Facteur supplémentaire de déstabilisation : le régime installé par la France a joué des divisions ethniques et linguistiques pour se maintenir. En montant les communautés les unes contre les autres, il a pu jouer à son profit des conséquences de la crise économique. Des massacres interethniques se sont multipliés, avec la complicité parfois active de l’armée. Des régions entières sont aujourd’hui complètement privées de services publics – et même d’administration.

Dans ce chaos, les troupes françaises ont été forcées de s’appuyer de plus en plus sur leurs anciens ennemis des mouvements touaregs, qu’elles étaient venues combattre en 2013. En effet, ces mouvements sont souvent les seuls qui sont assez expérimentés pour combattre les djihadistes. Problème : ils demandent, en échange, une autonomie accrue de leur territoire. Cela place la France en porte-à-faux vis-à-vis de Bamako, qui espère restaurer son autorité sur un nord du Mali – toujours de facto sous contrôle touareg.

Parallèlement, les diverses tentatives de déléguer le conflit à des armées africaines ont échoué. Le « G5 Sahel » [1], régulièrement brandi comme un totem par la diplomatie française, est à l’arrêt faute de moyens financiers. Les appels français à une aide militaire des pays européens ont suscité comme seule réponse l’envoi de trois hélicoptères britanniques et d’une cinquantaine de soldats estoniens. Les classes dirigeantes européennes ne sont pas enthousiastes à l’idée de sacrifier des soldats (et beaucoup d’argent) pour défendre les intérêts de la seule bourgeoisie française. Quant à Donald Trump, il menace de retirer les troupes américaines de toute l’Afrique de l’Ouest.

Les rebelles à l’offensive

Les djihadistes n’ont eu qu’à profiter du chaos pour se reconstruire et étendre leurs zones d’opérations. Auparavant réfugiés aux confins du Sahara, dans le nord du Mali, les organisations djihadistes sont aujourd’hui actives dans le centre du pays – mais aussi au Niger, au Burkina Faso et au Cameroun. Face aux faiblesses et à la corruption des armées locales, les troupes françaises ont dû renforcer leur engagement. En vain. Depuis 2014, aucune opération d’ampleur n’a pu enrayer la montée en puissance des djihadistes.
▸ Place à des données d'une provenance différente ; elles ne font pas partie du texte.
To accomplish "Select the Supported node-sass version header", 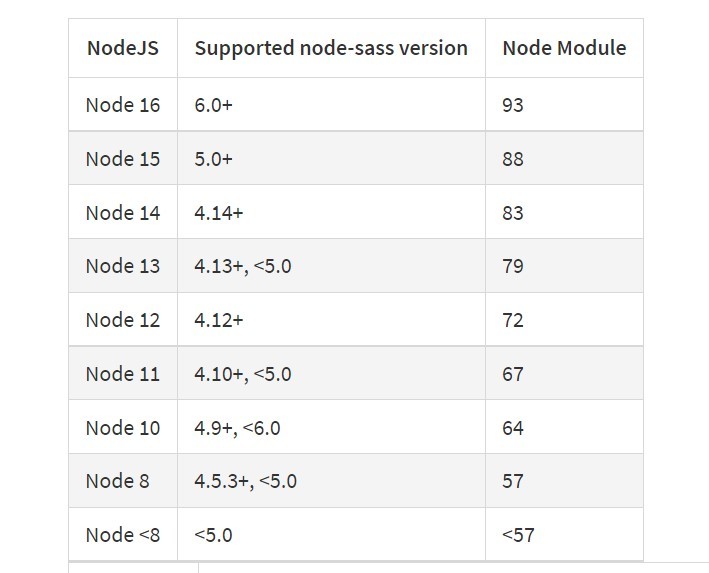I will 331,48.
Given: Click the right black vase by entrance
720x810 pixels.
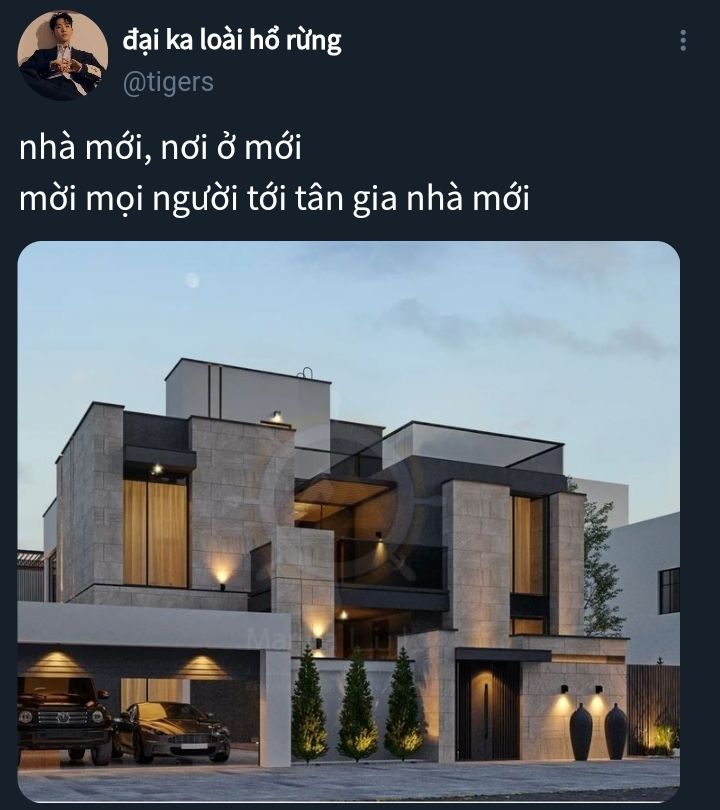Looking at the screenshot, I should click(x=616, y=731).
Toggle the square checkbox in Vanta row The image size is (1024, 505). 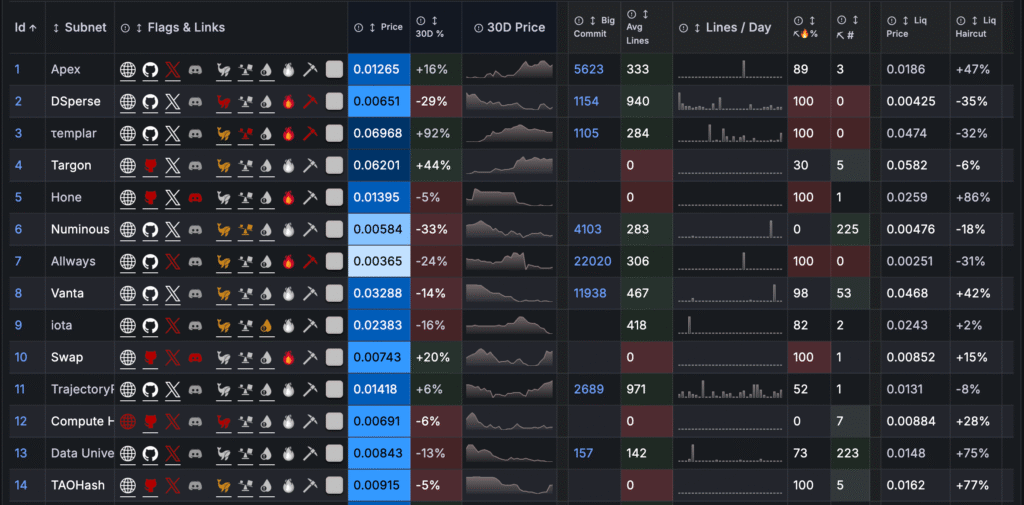[x=334, y=293]
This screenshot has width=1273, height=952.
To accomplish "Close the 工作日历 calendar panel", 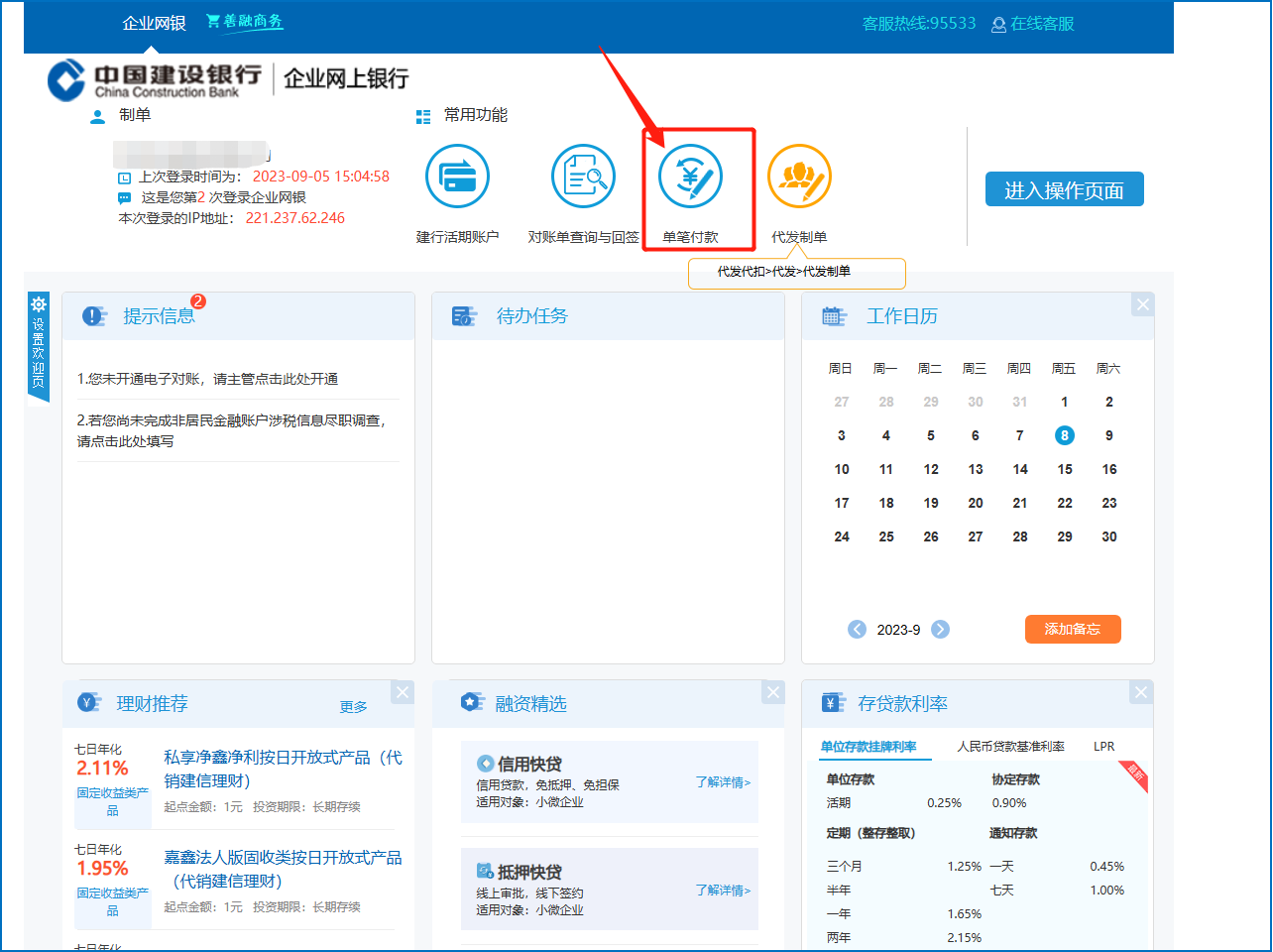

En 2017, au Niger, l’Etat islamique a même mené une embuscade meurtrière et largement médiatisée contre une unité des forces spéciales américaines.

Malgré l’impasse de l’impérialisme français dans cette région, un retrait militaire pur et simple est inadmissible pour la bourgeoisie française. Un tel aveu d’échec reviendrait à abandonner la région à des puissances impérialistes rivales, dont la Chine. Pour défendre ses positions africaines, l’impérialisme français est donc condamné à prolonger une guerre meurtrière. Raison de plus pour le renverser !


[1] En sont membres le Mali, la Mauritanie, le Niger, le Burkina Faso et le Tchad.